**STATED PROBLEM**
Put the material from the line containing "Screen dimensions: 581x327" up to and including the line containing "click(138, 13)" into a numbered list, omitting any blank lines.

**DATA FOR PROCESSING**

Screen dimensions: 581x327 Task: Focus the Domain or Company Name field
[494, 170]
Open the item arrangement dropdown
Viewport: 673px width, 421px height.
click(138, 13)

* * *

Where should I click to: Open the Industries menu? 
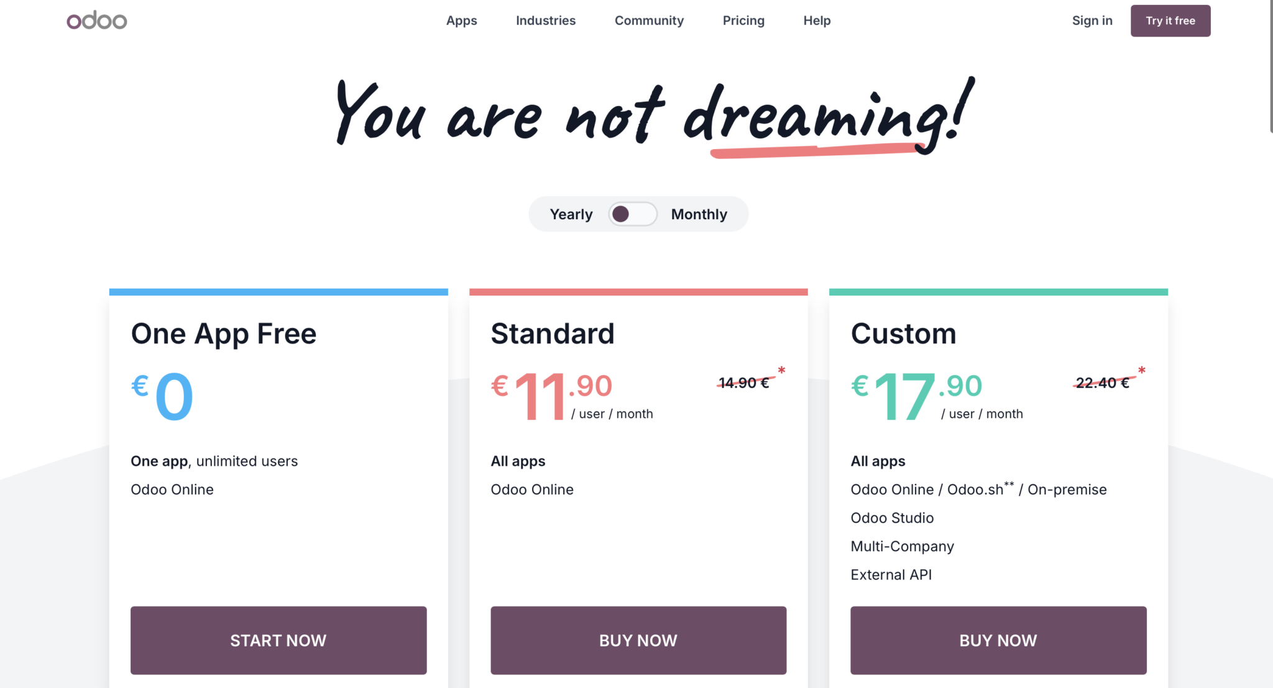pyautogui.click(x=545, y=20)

**FINAL RESULT**
1. Screen dimensions: 581x327 Task: Focus the Domain or Company Name field
2. [494, 170]
3. Open the item arrangement dropdown
4. Viewport: 673px width, 421px height.
5. click(138, 13)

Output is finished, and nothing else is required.